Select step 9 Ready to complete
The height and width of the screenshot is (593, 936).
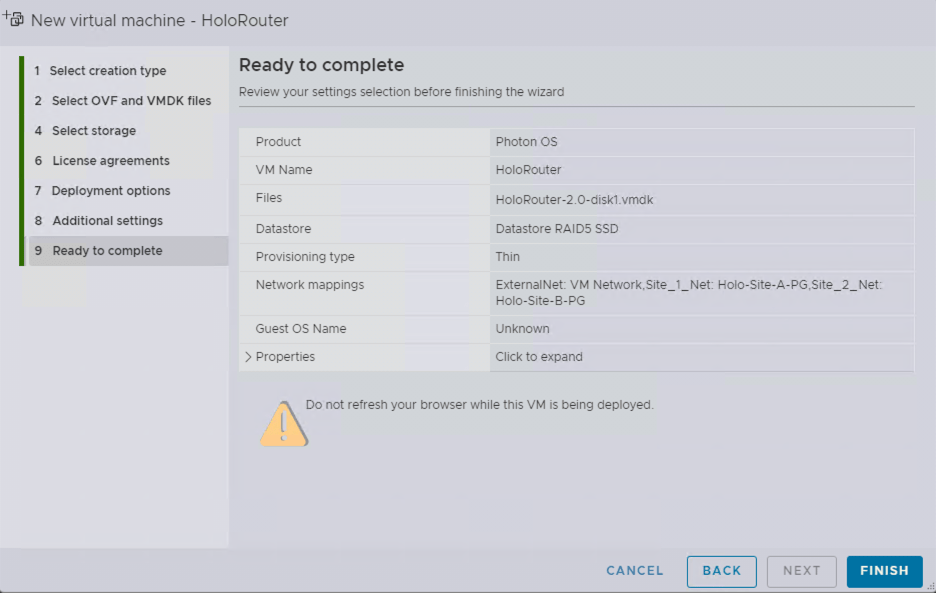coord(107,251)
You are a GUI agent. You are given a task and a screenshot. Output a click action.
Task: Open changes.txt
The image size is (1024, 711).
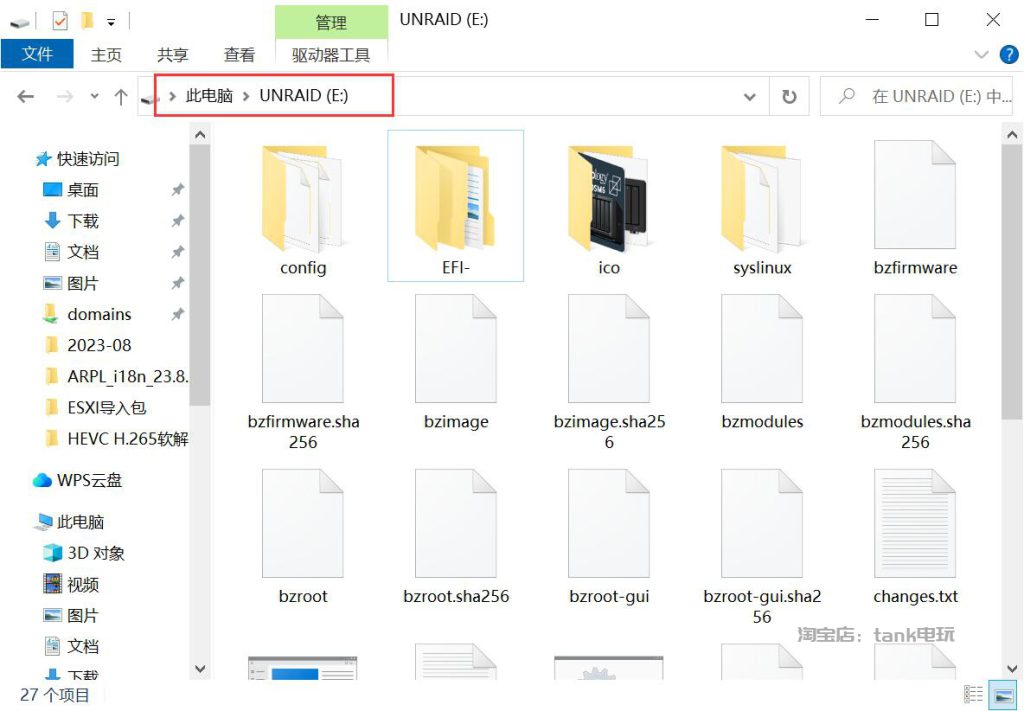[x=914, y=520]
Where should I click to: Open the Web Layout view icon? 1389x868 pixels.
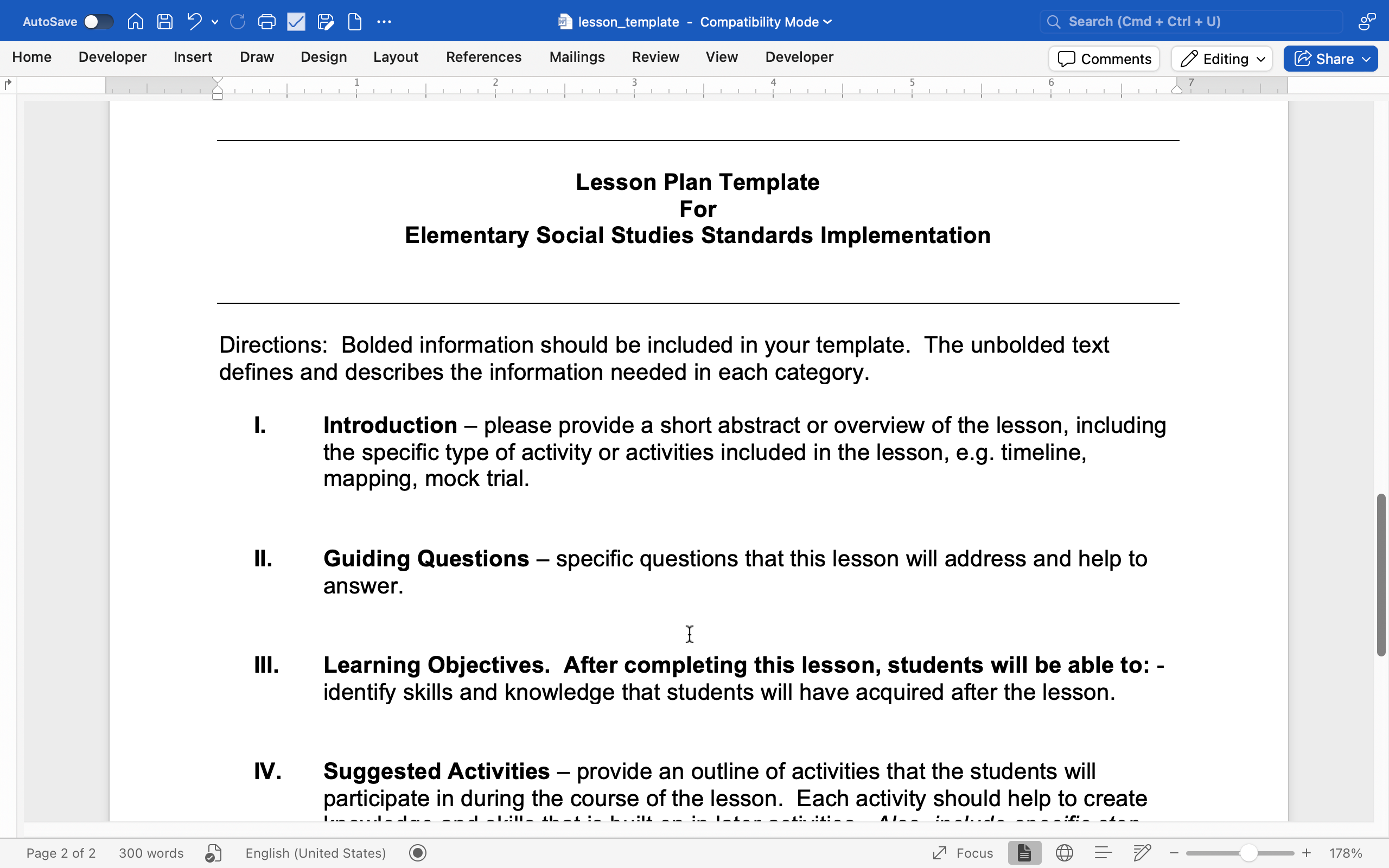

### WORK REQUIRED
Write out all the items again, requests included, and add -84 to every coordinate value in the answers. Omit the pictures.

### TASK OUTPUT
Select step 9 Ready to complete
The height and width of the screenshot is (593, 936).
coord(23,167)
You are a GUI agent. You are given a task and a screenshot. Output a click action.
Task: Open changes.txt
The image size is (1024, 711).
[x=830, y=436]
Where should I click to: Open the Web Layout view icon? 1389x868 pixels.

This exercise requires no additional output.